● Source extract:

★ ★ ★ ★

Extracurricular activities 

The Conway High School mascot is the Wampus cat, stylized as a mythical, 6-legged swamp cat.  The school colors are royal blue and white.

Athletics 
The Conway Wampus Cats participate in numerous interscholastic sports and activities in the state's largest classification (7A) within the 7A/6A Central Conference administered by the Arkansas Activities Association including: baseball, basketball (boys/girls), bowling (boys/girls), cheer, cross country (boys/girls), dance, football, golf (boys/girls), soccer (boys/girls), softball, swimming (boys/girls), tennis (boys/girls), track (boys/girls), volleyball and wrestling. Home football games are played at John McConnell Stadium, named in 1993 after the late community leader and school board president.

The Conway Wampus Cats have been competitive at the district and state level for several years. For example, the Wampus Cats baseball teams have been to ten state championship games (winning four total) and 30 state tournaments. The girls track teams won four consecutive titles from 1986 to 1989. In all, the Conway Wampus Cats have won over 50 state championships including:

 Football state champions (2x): 1964, 1967
 Volleyball state champions (2x): 1998, 2018
 Cross country state champions (4x): Boys – 1964, 1965, 1987; Girls – 1986
 Golf state champions (9x): Boys – 1978, 1982, 2002, 2006, 2008, 2011, 2012; Girls - 2012, 2016
 Basketball state champions (8x): Boys - 1973, 1974, 1976, 2010, 2020; Girls - 2008, 2014, 2023
 Swimming & diving state champions (4x): Boys – 1988, 2020; Girls – 1988, 2013
 Soccer state champions (4x): Boys - 2004, 2008, 2022; Girls – 2011
 Wrestling state champions: 2011 
 Bowling state champions: Girls - 2003 
 Baseball state champions (4x): 1911, 1989, 2011, 2022
 Track & Field state champions (12x): Boys – 1953, 1954, 1957, 1960, 1963, 1981, 1989, 1992; Girls – 1986, 1987, 1988, 1989

In 2002, baseball head coach Noel Boucher, for his work on Wampus Cat Field, was selected as the District 6 Groundkeeper/Field of the Year by the National High School Baseball Coaches of America.

Clubs and traditions 
Conway High School also has a dominant quiz bowl program. The team has made it to 7A division state finals from 2015 to 2019, winning in 2015, 2017, and 2018, and finishing as runners-up in 2016 and 2019.

In 2019, Conway High School’s Mock Trial team won the state championship and advanced to the national competition, where they placed 30th.

Notable alumni 
The following are notable people associated with Conway High School. If the person was a Conway High School student, the number in parentheses indicates the year of graduation; if the person was a faculty or staff member, that person's title and years of association are listed.

 Marvin Delph (1974) — Former high school and collegiate basketball player; led Wampus Cats to state titles in 1973 and 1974; was a member of the famed "Triplets" on the 1977-78 Arkansas Razorbacks men's basketball team that won the 1978 Southwest Conference championship and made it to the 1978 Final Four.

★ ★ ★ ★

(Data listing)
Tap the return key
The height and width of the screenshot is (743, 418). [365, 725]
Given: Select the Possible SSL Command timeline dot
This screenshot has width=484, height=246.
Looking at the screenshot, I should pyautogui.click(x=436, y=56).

★ ★ ★ ★

● Required tasks:
a) According to the Conway High School extract, where are home football games played?
b) Extract every line of the rows in the data listing, reproducing each one word for word.
The rows have nothing to do with the Conway High School extract.

● Outputs by task:
a) John McConnell Stadium.

b)
Tap the return key
The height and width of the screenshot is (743, 418). [365, 725]
Given: Select the Possible SSL Command timeline dot
This screenshot has width=484, height=246.
Looking at the screenshot, I should pyautogui.click(x=436, y=56).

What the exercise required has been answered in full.